- [Exercise prompt]:
Could you set down only the lines from the one including "Where should I" to the end of the records below, inclusive and exact, leaving pictures out?
-- -- --
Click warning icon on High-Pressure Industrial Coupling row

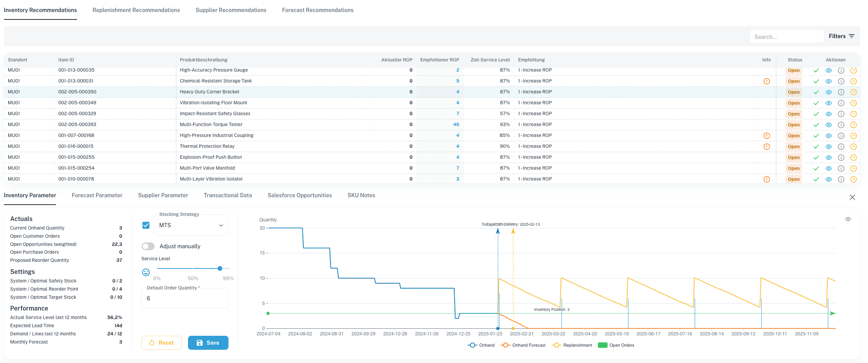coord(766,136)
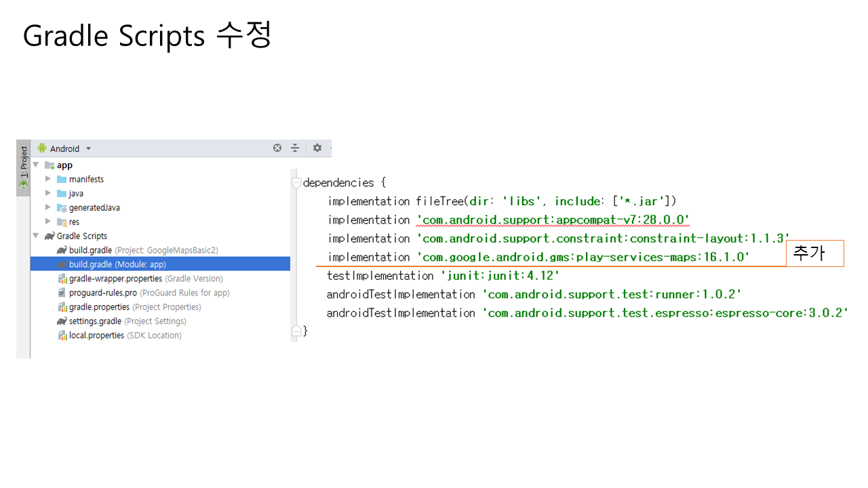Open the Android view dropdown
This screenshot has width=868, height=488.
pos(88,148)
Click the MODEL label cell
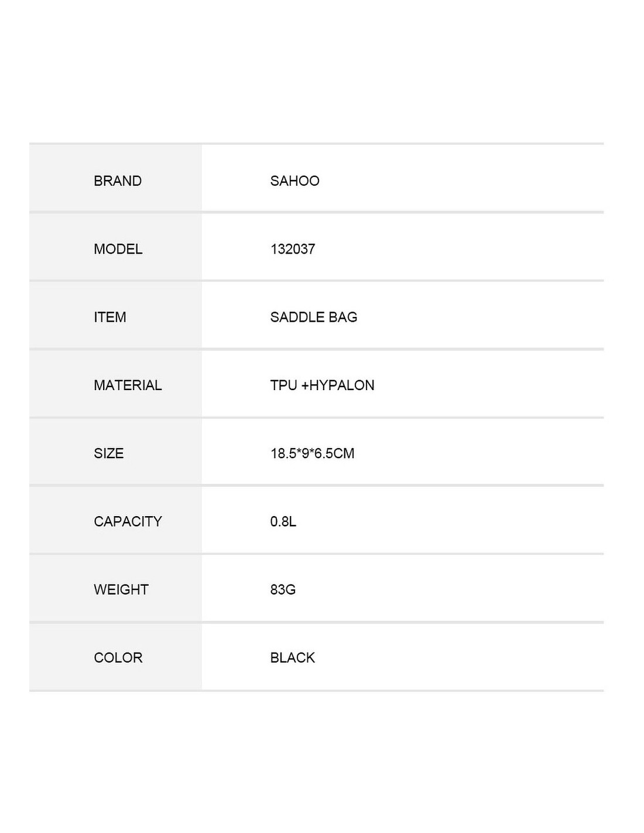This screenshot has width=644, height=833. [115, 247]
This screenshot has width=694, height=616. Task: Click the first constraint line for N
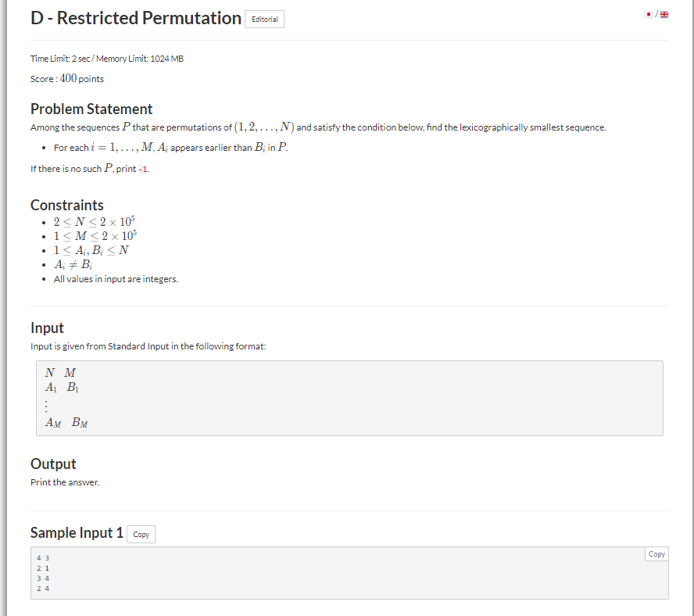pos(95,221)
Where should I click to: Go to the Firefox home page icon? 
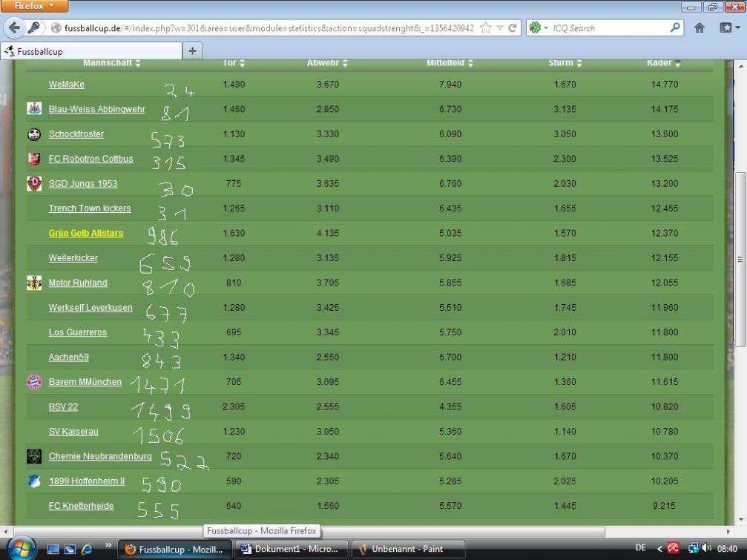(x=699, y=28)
-- -- --
- [Your response]:
Where should I click to: Go to the Firefox home page icon? 
(x=699, y=28)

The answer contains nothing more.